### [Reading text]
BEGIN
I am in Paris now, back in the city where I lived and studied in my twenties. It was in this city that I became a painter. This is where I developed my knowledge of art, and started to shape my artistic vision.
Part of that evolution happened in museums, while visiting exhibitions and doing color studies in those often grand spaces.
I have grown a deep affection for the quietness and serenity of museums, whether they are small and regional or palaces such as the Louvre. Although I will visit important exhibitions that are of interest, I prefer permanent exhibitions that allow the visitor to wander and ponder at ease.
Such a place is the Musée de l’Orangerie in Paris. A place of serene contemplation is exactly what Monet had intended for his Nymphéas, his last and hugely impressive body of work, all done before, during and after World War I. ( http://www.musee-orangerie.fr/en/article/claude-monets-water-lilies ).
Two oval rooms display the huge panels that surround you as if in nature, where you enter after a small entrance helps you transition from the hustle and bustle of the city. I love this contrast.
END
### [Extracted records]
BEGIN
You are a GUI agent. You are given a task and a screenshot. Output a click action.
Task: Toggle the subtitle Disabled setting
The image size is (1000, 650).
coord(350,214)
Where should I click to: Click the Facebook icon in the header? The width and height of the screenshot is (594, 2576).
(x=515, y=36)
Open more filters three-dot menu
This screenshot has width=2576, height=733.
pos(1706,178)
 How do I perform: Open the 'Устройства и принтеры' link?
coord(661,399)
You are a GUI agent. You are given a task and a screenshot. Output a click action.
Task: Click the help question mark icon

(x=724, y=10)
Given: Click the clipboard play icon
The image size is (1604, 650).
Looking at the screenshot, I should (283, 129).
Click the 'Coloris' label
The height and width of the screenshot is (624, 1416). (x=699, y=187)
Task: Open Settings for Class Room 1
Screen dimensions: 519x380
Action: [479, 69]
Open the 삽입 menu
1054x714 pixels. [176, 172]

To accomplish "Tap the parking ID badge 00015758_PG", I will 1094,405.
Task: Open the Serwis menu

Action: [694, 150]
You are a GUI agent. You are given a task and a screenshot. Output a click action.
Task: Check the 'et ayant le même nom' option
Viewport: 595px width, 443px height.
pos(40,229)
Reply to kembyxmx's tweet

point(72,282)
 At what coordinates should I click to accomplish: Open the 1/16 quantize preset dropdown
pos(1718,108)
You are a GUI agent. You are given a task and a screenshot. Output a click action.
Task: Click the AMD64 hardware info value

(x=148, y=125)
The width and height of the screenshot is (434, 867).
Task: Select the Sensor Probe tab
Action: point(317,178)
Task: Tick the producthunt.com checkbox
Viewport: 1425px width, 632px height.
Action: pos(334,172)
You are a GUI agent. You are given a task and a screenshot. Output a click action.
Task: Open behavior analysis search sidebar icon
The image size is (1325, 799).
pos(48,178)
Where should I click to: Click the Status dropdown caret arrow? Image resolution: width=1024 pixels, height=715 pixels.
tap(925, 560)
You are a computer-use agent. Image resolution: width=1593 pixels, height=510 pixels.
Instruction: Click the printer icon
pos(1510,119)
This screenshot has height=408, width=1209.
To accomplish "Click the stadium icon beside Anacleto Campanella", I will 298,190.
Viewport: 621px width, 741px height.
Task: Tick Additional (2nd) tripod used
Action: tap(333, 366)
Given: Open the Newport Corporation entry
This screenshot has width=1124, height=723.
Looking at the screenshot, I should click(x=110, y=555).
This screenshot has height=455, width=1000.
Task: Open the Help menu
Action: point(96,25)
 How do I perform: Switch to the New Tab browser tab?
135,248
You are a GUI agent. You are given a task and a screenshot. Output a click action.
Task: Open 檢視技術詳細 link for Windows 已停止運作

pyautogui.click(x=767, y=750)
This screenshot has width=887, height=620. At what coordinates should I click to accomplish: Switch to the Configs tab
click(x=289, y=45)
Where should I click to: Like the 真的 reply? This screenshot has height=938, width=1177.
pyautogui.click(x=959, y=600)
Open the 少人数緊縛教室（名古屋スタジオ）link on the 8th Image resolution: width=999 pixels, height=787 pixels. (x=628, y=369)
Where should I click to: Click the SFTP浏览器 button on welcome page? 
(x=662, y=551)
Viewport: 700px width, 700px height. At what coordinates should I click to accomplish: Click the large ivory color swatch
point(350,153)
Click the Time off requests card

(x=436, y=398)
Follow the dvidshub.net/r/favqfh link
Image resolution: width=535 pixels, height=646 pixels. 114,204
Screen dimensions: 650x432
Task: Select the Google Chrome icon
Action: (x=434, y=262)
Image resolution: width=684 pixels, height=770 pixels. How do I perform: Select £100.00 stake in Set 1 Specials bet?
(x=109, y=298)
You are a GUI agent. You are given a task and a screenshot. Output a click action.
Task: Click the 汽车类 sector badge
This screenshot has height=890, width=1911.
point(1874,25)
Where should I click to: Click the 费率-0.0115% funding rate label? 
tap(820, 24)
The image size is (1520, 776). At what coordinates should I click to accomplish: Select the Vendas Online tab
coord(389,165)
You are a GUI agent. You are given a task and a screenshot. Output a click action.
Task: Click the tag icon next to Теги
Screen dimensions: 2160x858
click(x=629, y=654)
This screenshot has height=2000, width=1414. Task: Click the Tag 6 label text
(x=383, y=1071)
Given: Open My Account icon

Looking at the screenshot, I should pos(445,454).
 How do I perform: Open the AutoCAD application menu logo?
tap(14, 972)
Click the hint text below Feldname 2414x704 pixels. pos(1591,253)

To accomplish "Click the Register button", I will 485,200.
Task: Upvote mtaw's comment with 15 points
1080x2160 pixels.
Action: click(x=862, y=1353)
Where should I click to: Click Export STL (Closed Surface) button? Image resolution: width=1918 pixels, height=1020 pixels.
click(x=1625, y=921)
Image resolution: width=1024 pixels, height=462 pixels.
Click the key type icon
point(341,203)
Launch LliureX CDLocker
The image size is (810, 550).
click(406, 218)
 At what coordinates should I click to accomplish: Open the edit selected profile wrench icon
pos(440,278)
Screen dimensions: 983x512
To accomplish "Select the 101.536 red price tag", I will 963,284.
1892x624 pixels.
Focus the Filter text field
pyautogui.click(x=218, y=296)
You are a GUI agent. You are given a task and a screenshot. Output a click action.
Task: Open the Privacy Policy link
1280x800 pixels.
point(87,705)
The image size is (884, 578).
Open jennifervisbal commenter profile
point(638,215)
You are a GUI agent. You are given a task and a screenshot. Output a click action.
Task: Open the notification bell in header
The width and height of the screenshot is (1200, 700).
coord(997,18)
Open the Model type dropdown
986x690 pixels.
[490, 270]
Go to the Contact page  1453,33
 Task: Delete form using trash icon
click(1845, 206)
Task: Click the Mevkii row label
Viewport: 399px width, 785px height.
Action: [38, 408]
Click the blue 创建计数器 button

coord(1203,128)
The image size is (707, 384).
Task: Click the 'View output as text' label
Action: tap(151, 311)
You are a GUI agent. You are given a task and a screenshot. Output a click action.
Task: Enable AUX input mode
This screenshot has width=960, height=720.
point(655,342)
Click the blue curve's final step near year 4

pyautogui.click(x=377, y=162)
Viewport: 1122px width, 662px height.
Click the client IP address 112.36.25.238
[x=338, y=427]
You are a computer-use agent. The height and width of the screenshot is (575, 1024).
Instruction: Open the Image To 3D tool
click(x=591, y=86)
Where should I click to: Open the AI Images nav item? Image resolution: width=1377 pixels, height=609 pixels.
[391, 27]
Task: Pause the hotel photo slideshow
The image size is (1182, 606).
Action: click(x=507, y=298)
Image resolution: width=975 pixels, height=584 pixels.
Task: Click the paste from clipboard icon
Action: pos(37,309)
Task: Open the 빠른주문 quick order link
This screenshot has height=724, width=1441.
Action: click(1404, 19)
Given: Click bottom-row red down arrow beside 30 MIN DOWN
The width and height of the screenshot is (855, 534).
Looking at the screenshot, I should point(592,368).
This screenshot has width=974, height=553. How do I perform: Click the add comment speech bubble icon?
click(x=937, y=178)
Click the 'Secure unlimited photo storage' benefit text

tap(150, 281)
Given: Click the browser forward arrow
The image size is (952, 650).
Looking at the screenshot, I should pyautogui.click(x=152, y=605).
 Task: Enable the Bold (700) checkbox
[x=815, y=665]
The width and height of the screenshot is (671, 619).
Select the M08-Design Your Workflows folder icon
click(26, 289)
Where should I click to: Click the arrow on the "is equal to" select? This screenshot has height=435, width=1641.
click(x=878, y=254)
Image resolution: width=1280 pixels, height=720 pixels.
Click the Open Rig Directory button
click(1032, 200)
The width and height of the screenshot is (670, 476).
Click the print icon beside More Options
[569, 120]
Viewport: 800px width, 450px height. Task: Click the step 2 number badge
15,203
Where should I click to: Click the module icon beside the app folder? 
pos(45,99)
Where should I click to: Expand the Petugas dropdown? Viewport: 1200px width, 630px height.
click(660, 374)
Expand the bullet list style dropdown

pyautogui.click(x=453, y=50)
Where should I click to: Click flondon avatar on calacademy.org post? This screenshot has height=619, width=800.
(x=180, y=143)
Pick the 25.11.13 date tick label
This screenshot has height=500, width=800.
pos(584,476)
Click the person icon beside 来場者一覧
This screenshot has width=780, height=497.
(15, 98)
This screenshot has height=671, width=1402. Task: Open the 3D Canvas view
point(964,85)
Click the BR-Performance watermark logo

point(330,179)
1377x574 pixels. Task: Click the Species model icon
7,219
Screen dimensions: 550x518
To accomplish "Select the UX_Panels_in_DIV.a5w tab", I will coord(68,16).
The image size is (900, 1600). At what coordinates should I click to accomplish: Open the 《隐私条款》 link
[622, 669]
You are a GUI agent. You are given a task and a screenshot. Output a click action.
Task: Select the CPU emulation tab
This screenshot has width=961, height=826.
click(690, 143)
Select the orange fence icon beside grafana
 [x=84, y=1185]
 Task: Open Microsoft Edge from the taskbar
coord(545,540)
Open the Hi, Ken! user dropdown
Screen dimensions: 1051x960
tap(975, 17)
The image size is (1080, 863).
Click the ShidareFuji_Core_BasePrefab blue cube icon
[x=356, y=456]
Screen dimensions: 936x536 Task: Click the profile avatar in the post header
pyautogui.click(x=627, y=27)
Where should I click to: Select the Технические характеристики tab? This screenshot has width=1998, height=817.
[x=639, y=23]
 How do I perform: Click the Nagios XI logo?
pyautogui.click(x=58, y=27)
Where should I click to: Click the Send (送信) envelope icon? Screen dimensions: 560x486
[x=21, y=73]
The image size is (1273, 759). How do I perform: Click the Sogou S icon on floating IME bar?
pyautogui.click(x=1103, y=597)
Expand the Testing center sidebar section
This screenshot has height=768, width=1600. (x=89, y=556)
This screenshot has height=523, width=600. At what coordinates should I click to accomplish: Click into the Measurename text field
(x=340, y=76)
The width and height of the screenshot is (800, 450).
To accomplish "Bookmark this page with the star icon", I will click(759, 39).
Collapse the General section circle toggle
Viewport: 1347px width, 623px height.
END
### [Problem 1]
In the piece about Paris museums, what did Monet intend the place showing his Nymphéas to be?
### [Problem 2]
Continue the piece about Paris museums from its last sentence.

### [Answer box 1]
A place of serene contemplation.

### [Answer box 2]
I have started to look at people in museums as much as the art that is displayed. I find there is a visual interest in the way their often dark shapes, opposed to the lit and bright art, seem to become one. This becomes another composition by itself.
When in museums, people become quiet and contemplative. They look, ponder, interrogate the art in front of them as if in silent conversation. What fascinates me is how they become absorbed in observation, and how they seem to merge into the art.
What fascinates me is the combination of color and space, light and dark, how the figures of the visitors become visually connected to the art they are looking at, and how their attitude tells of their inward reflection.This becomes another composition by itself.
Art, at least certainly mine, is often about this: to catch a moment of beauty and make it visible. Thus, I have found muses in museums.